→ **What is required**:
Copy out every line of the material that contains the word "Open".

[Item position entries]
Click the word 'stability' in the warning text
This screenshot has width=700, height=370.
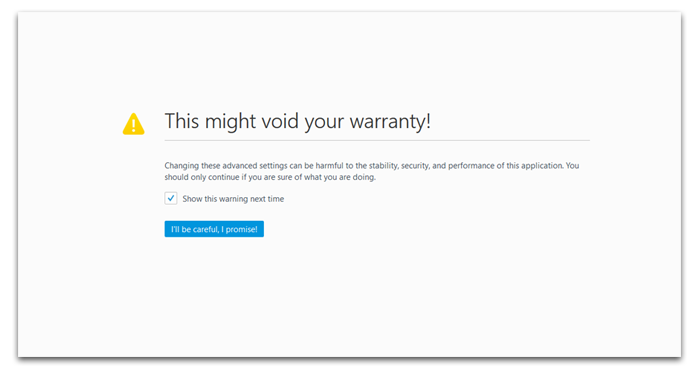(x=383, y=166)
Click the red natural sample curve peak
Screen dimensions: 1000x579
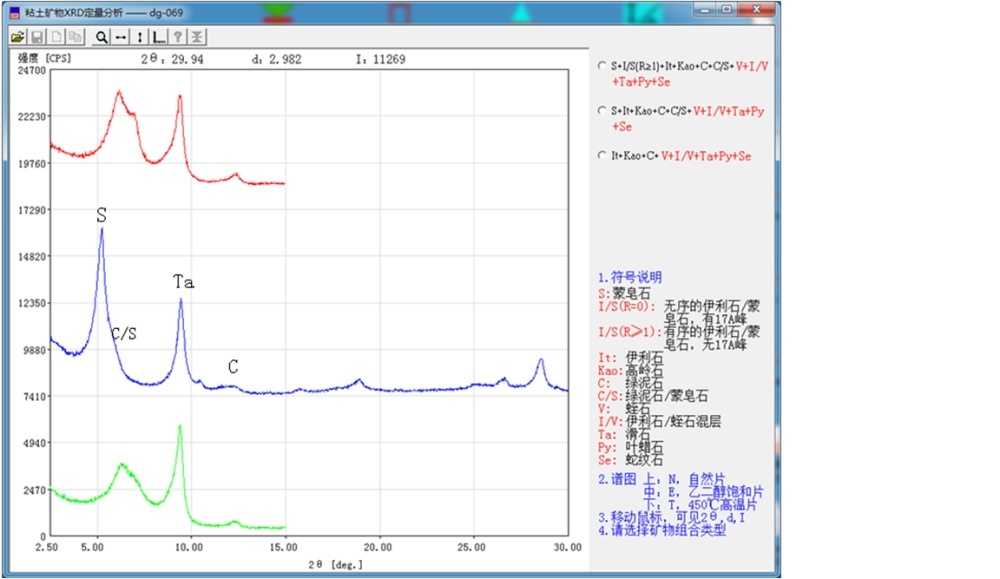click(119, 93)
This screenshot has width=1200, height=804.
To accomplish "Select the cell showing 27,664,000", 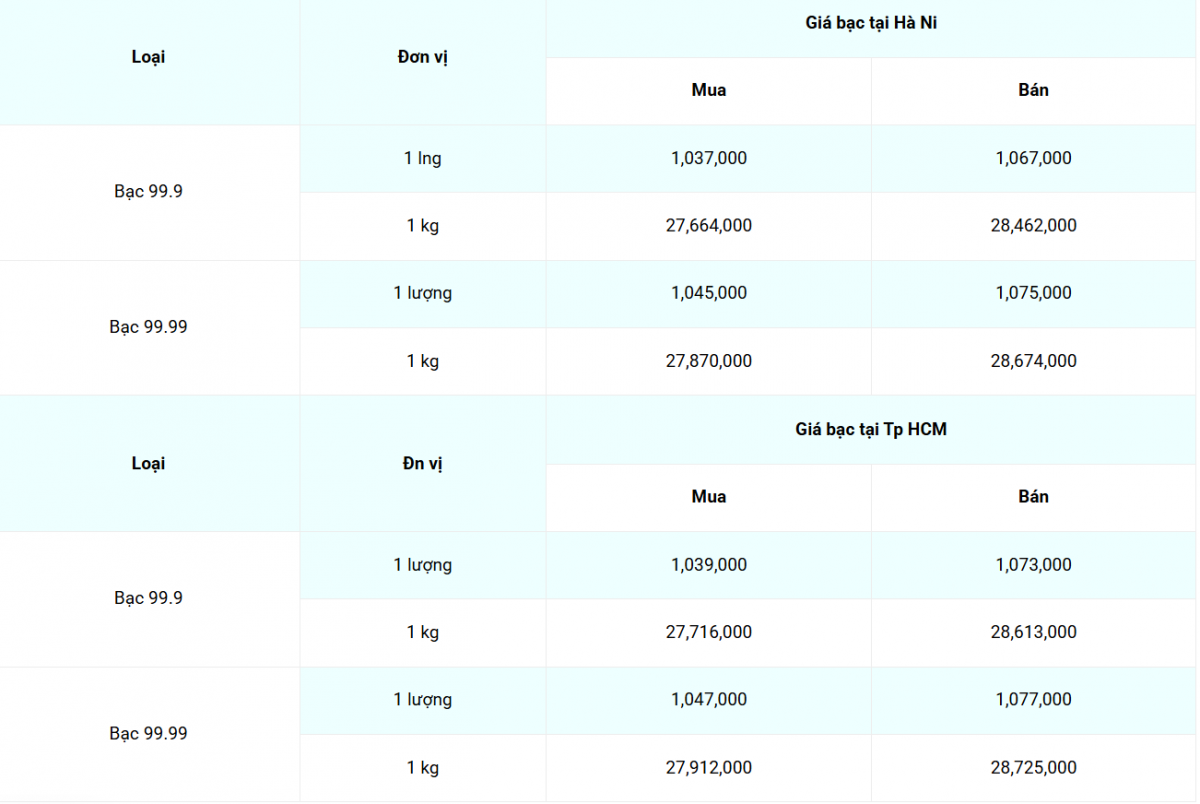I will pos(709,226).
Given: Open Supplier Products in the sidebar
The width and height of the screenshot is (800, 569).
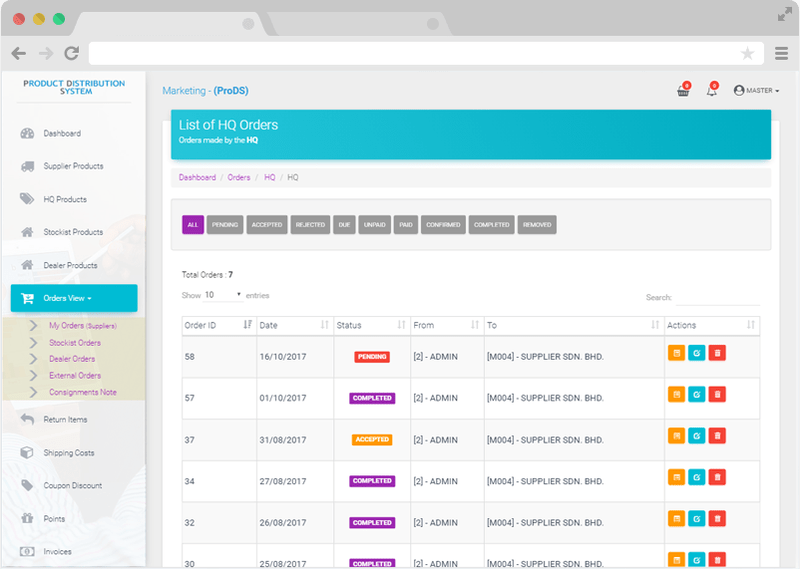Looking at the screenshot, I should pyautogui.click(x=73, y=166).
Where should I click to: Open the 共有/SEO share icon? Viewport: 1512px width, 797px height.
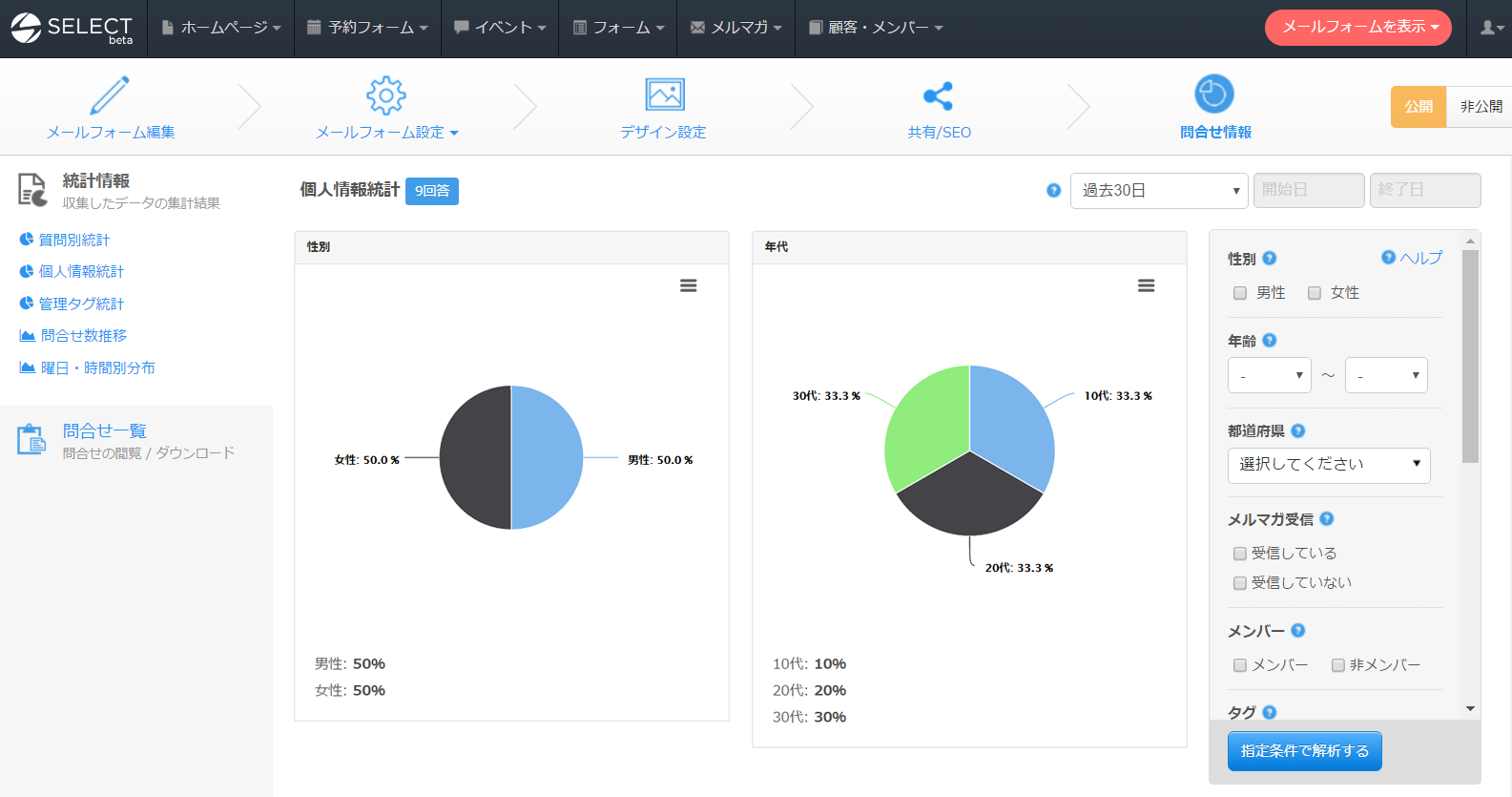pyautogui.click(x=939, y=95)
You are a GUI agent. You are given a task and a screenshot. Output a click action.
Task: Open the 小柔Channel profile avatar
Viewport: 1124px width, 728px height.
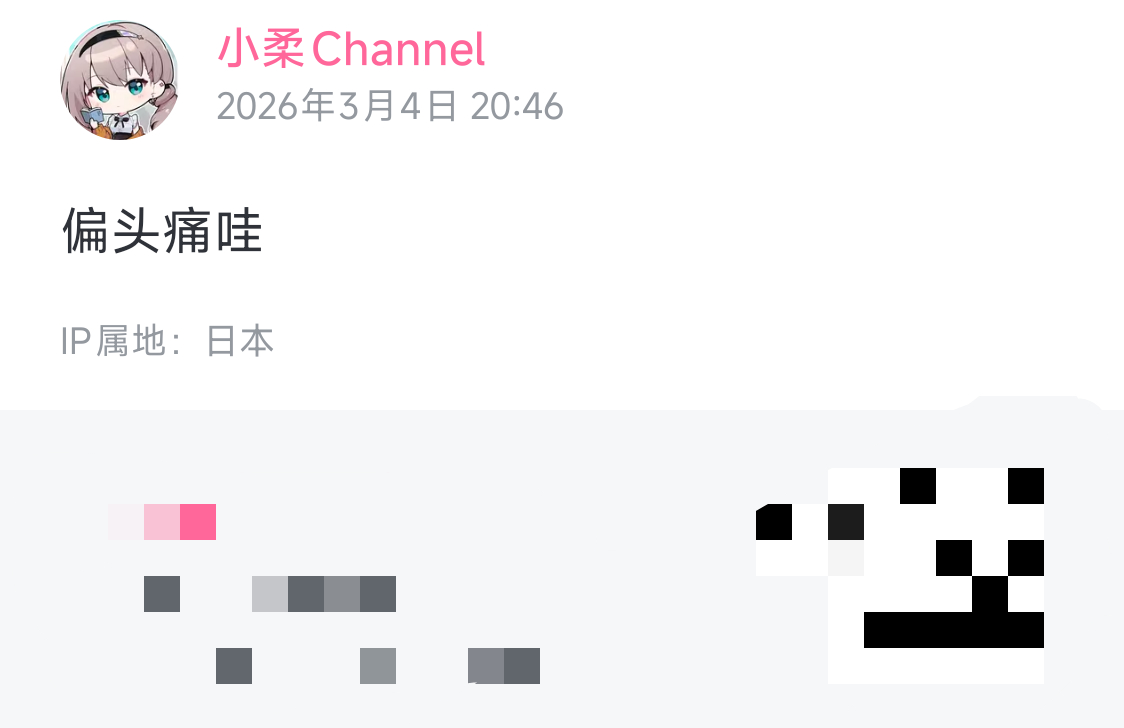pos(119,80)
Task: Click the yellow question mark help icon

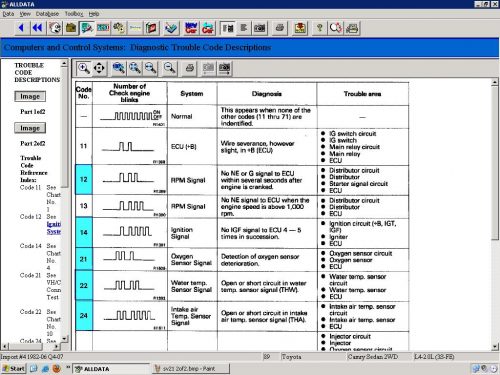Action: tap(319, 28)
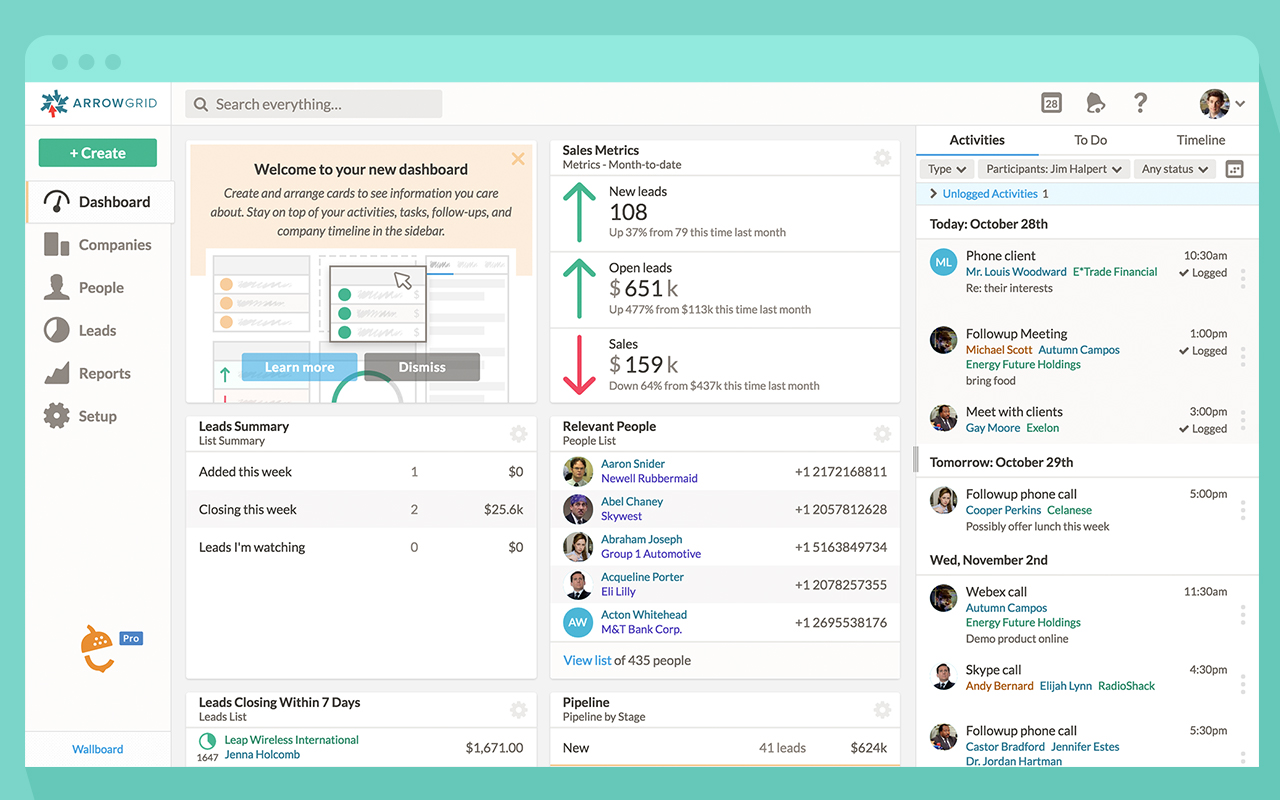Toggle Logged status on Meet with clients
Viewport: 1280px width, 800px height.
tap(1201, 428)

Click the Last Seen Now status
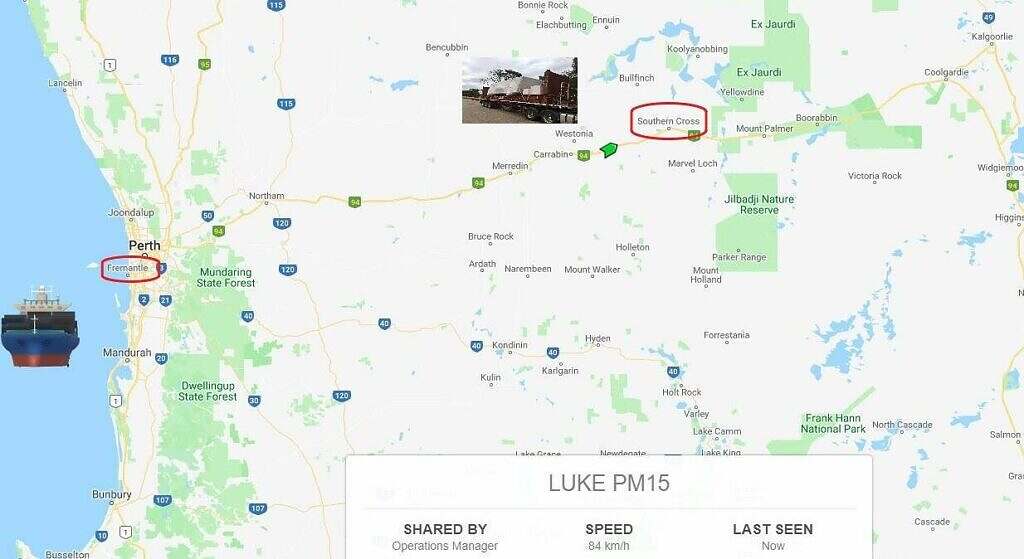coord(773,537)
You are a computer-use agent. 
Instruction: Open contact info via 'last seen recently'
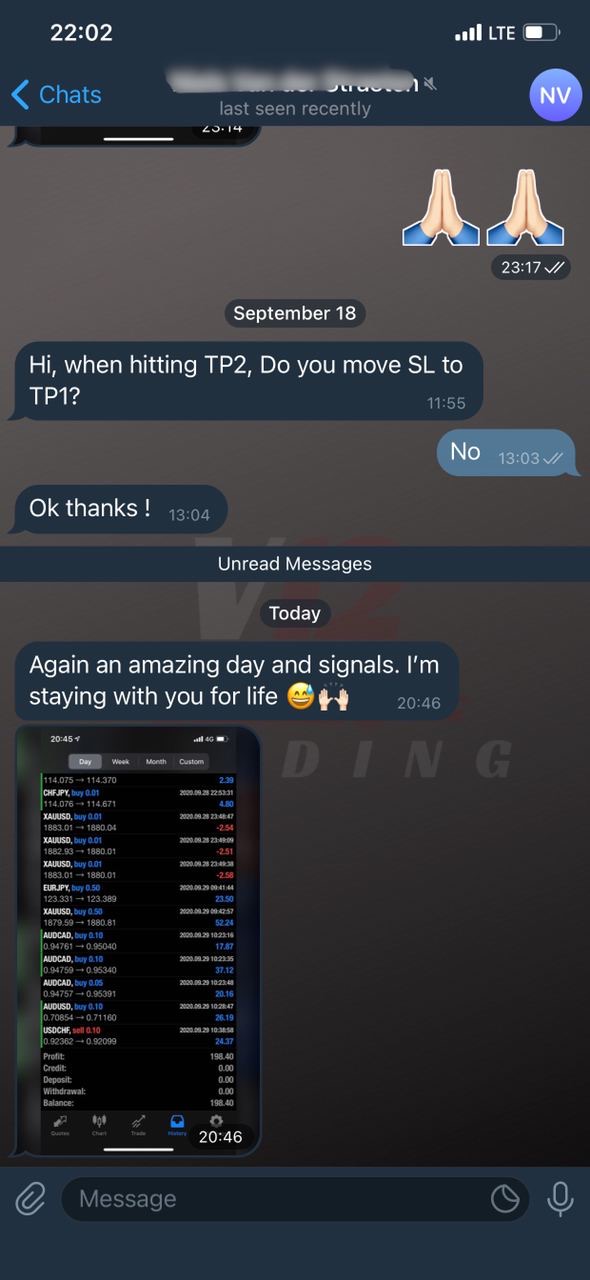[295, 108]
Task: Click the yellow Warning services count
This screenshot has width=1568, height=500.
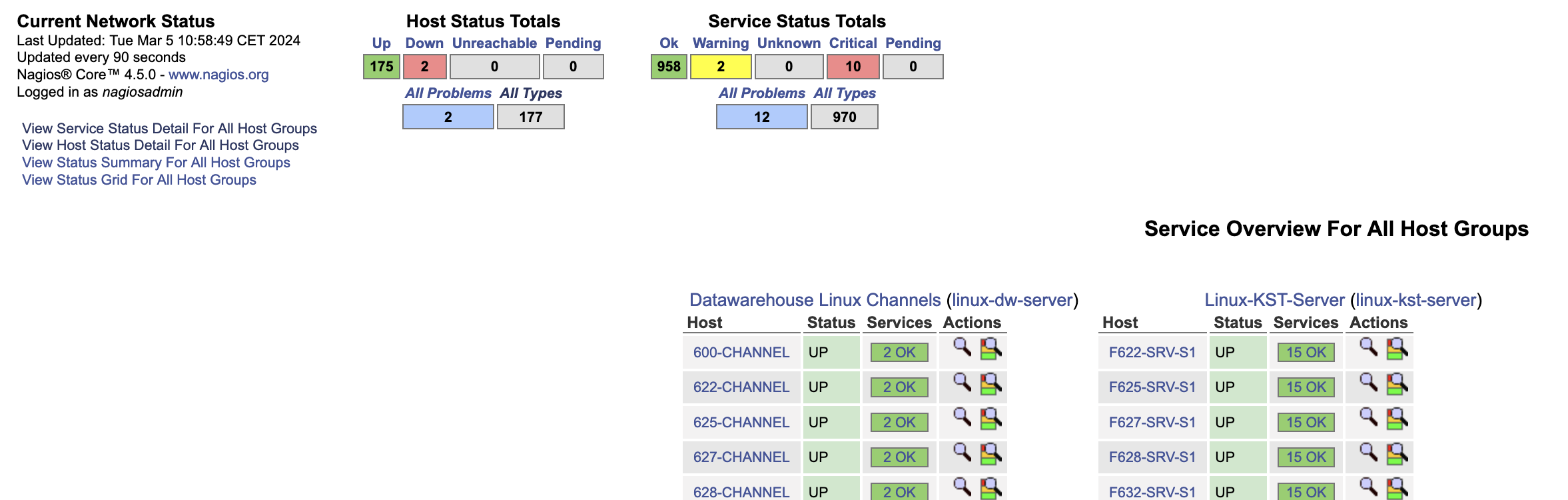Action: pos(721,67)
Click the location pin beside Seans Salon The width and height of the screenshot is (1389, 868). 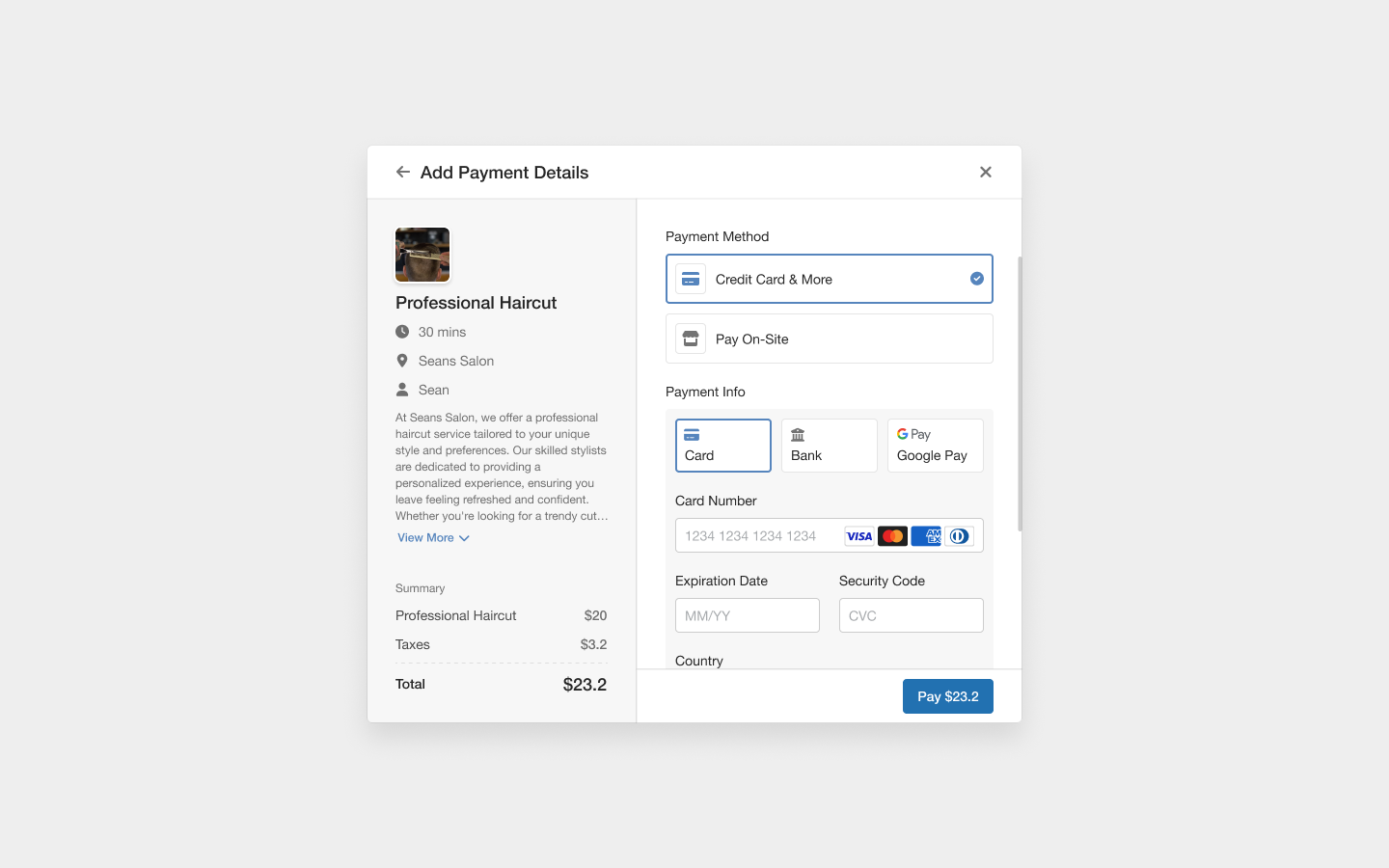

→ **Exercise answer**:
Given: Open Supplier Products in the sidebar
Where should I click to: Open the 共有/SEO share icon? Viewport: 1512px width, 797px height.
Task: Open the 小柔Channel profile avatar
Instruction: Open contact info via 'last seen recently'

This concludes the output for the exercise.